Best Linear Unbiased Estimator (BLUE)
The BLUE restricts the estimator to be linear in data
\[\hat{\theta} = \sum_{i=0}^{N-1} a_i x[i]\]where $a_i$’s are constants yet to be determined. The unbiased constraint is written as
\[\mathbb{E}[\hat{\theta}] = \sum_{i=0}^{N-1} a_i \mathbb{E}[x[i]] = \theta\]In order to satisfy this constraint, $\mathbb{E}[x[i]]$ must be linear in $\theta$ or
\[\mathbb{E}[x[i]] = s[i] \theta\]where the $s[i]$’s are known. Therefore, the unbiased contraint can be written as
\[\mathbf{a}^T \mathbf{s} = 1 \label{eq_bias}\]We also have
\[var(\hat{\theta}) = \mathbb{E}\left[\mathbf{a}^T (\mathbf{x} - \mathbb{E}[\mathbf{x}])(\mathbf{x} - \mathbb{E}[\mathbf{x}])^T\mathbf{a} \right]= \mathbf{a}^T \mathbf{C} \mathbf{a} \label{eq_var}\]If we minimize variance in \eqref{eq_var} subject to \eqref{eq_bias}, we can find the optimal coefficients $\mathbf{a}$ as
\[\mathbf{a}_{opt} = \frac{\mathbf{C}^{-1}\mathbf{s}}{\mathbf{s}^T\mathbf{C}^{-1}\mathbf{s}}\]Hence, the BLUE is
\[\hat{\theta} = \frac{\mathbf{s}^T\mathbf{C}^{-1}\mathbf{x}}{\mathbf{s}^T\mathbf{C}^{-1}\mathbf{s}}\]and the minimum variance is equal to
\[var(\hat{\theta}) = \frac{1}{\mathbf{s}^T\mathbf{C}^{-1}\mathbf{s}}\]Maximum Likelihood Estimation (MLE)

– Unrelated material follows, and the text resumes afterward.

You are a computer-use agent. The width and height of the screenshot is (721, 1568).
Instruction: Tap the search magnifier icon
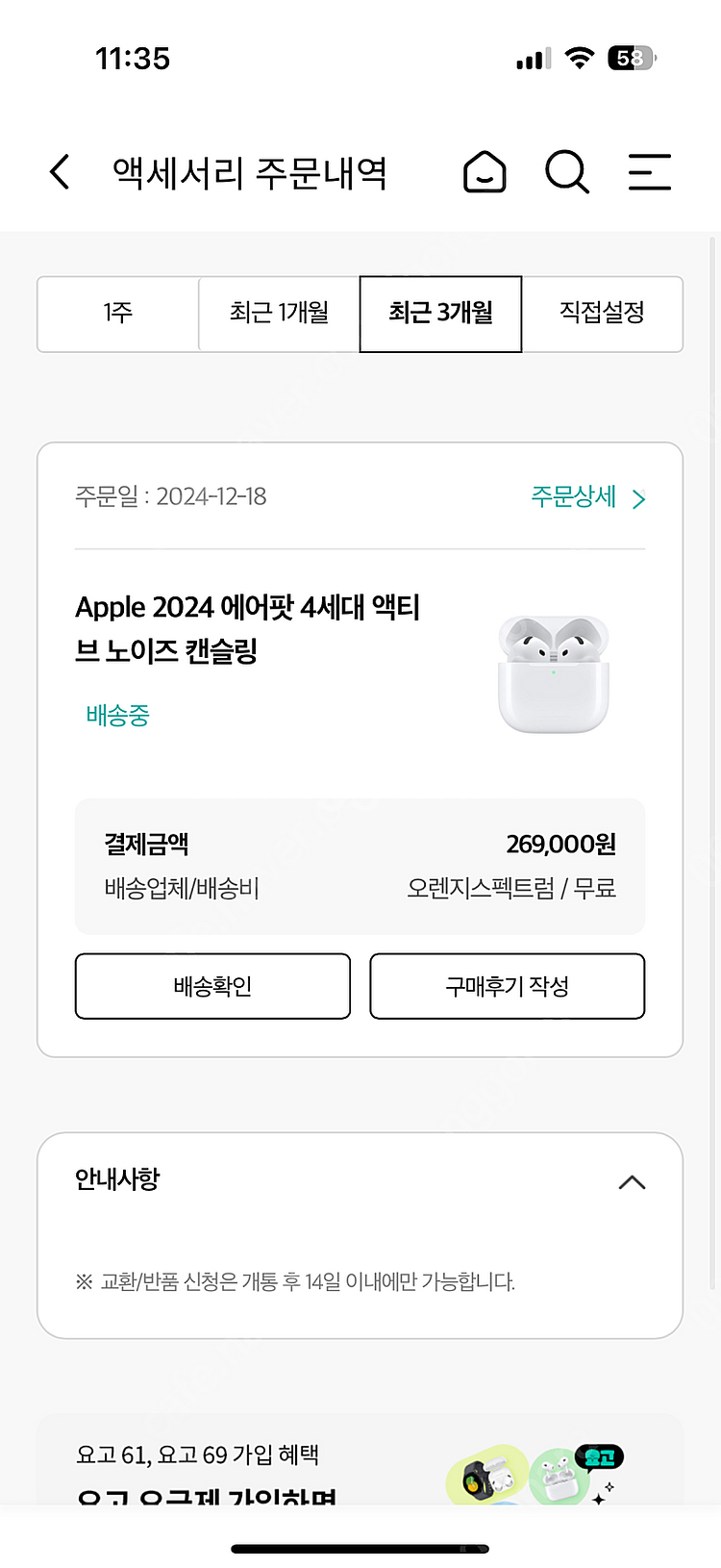tap(567, 173)
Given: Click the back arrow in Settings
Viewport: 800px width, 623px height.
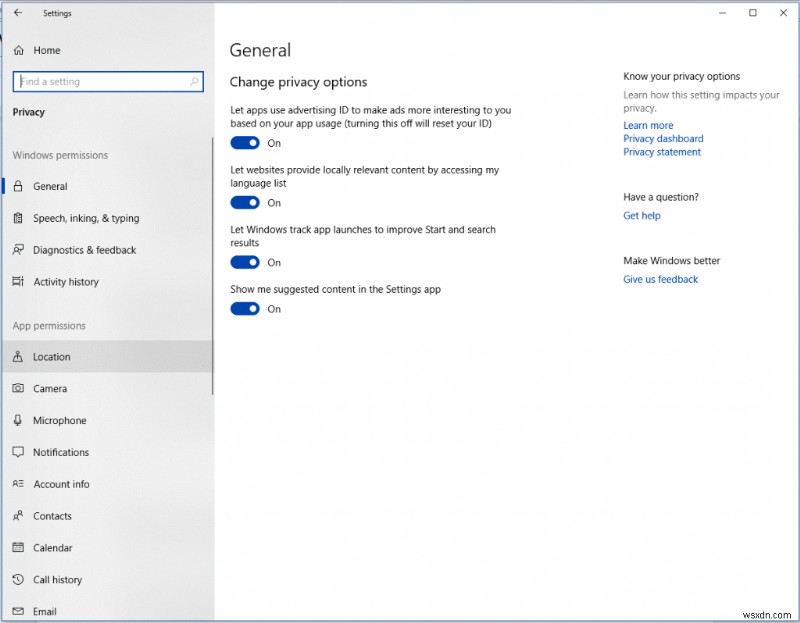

MLE is an estimation of the value of $\theta$ that maximizes the value of $p(x; \theta)$ the likelihood function for fixed $x$. The maximization is done over the range of all allowable values for $\theta$. It is used in situations that MVU does not exist or cannot be found even if it does exist. It is the most popular “turn-the-crank” estimation procedure. For most cases practical intereste it’s performance is optimal for large enough data records. It is an estimator that is approximately optimal. It can be proved that as $N \to \infty$, the proposed estimator is unbiased and efficient. Hence, it is aymptotically unbiased and asymptotically efficient. More strongly, we can prove that if the pdf $p(x; \theta)$ satisfies some “regularity” conditions, then the MLE of the unknown parameter $\theta$ is asymptotically distributed (for large data records) according to
\[\hat{\theta} \overset{\text{a}}{\sim} \mathcal{N}(\theta, I^{-1}(\theta))\]where $I(\theta)$ is the Fisher information evaluated at the true value of the unknown parameter $\theta$. This shows that not only the estimator is asymptotically unbiased and can asymptotically achieve the CRLB (due to law of large numbers) but also it is following a Gaussian distribution.
The MLE estimation also follows invariance property which means that the MLE of the transformation of a parameter is found by substituting the MLE of the original parameter into the transformation operation. More precisely, the MLE of the parameter
\[\alpha = g(\theta)\]where the pdf $p(x; \theta)$ is parametrized by $\theta$, is given by
\[\hat{\alpha} = g(\hat{\theta})\]where $\hat{\theta}$ is the MLE of $\theta$ and $\hat{\theta}$ is found by maximizing $p(x;\theta)$. If $g$ is not a one-to-one function, then $\hat{\alpha}$ maximizes the modified likelihood function
\[p_T(x; \alpha) \triangleq \max_{\{\theta: \alpha = g(\theta)\}} p(x;\theta)\]Another very important property of MLE estimation is that MLE is equivalent to minimizing the KL distance between our estimate and the real data distribution. For a proof of this important fact, see here.